Подкрутка - Харлан Кобен
Шрифт:
Интервал:
Закладка:
– Чем занимается?
– Не знаю. Живопись, скульптура – какая разница?
– Просто интересно. Продолжай.
– Я ей позвонила и сказала, что ты репортер из «Береговой звезды». Это мелкая газета в районе Спринг-Лейк. Пишешь статью о жизни местных художников.
Майрон кивнул. Хороший план. Люди редко упускают шанс засветиться в прессе.
Уин уже успел вставить стекла в его машину. Майрон понятия не имел, как ему удалось. Богатые люди… они не похожи на нас с вами.
Поездка заняла около двух часов. Было воскресенье, восемь вечера. Завтра Линде и Джеку Колдрен придется отдать выкуп. Как это будет выглядеть? Встреча в общественном месте? Передача через посредника? Майрон уже в тысячный раз задумался о том, как жили Линда, Джек и Чэд Колдрен. Он достал фотографию Чэда. Что выражало это юное и беспечное лицо, когда ему отрезали палец? Чем орудовал похититель – острым ножом, секачом, топором, пилой?
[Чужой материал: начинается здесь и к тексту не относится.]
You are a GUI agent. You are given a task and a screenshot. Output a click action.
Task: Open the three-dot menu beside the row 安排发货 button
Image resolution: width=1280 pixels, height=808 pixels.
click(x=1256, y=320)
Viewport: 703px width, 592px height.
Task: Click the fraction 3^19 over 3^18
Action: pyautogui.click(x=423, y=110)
И что чувствуют при этом люди?
Фрэнсин Реннарт жила не в Спринг-Лейк, а в Спринг-Лейк-Хайтс. Большая разница. Спринг-Лейк, располагавшийся на берегу Атлантического океана, был самым симпатичным приморским городом, который только можно вообразить. Много солнца, почти нет преступности, мало цветных. Правда, это создавало свои проблемы. Богатый город прозвали Ирландской Ривьерой. А значит, в нем не было хороших ресторанов. Вообще. Представления местных жителей об изысканной кухне не шли дальше замены тарелок на корзинки. Если вам хотелось экзотики, вас направляли в китайскую забегаловку с эклектичным меню, включавшим такие редкости, как чоу-мейн из курицы, а для особых гурманов – даже ло-мейн из курицы. Все такие города чем-то похожи друг на друга. Им не хватает немного евреев, или геев, или чего-то еще, что придало бы атмосфере остроты и театральности, заодно снабдив местных жителей парой приличных ресторанов.
Если Спринг-Лейк напоминал старое доброе кино, то Спринг-Лейк-Хайтс лежал скорее на другом конце спектра. Трущоб здесь, правда, не было. Район, где жила Реннарт, представлял собой нечто вроде пригорода с типовой застройкой и выглядел чем-то средним между стоянкой для жилых автоприцепов и домиком в колониальном стиле образца 1967 года. Настоящая Америка.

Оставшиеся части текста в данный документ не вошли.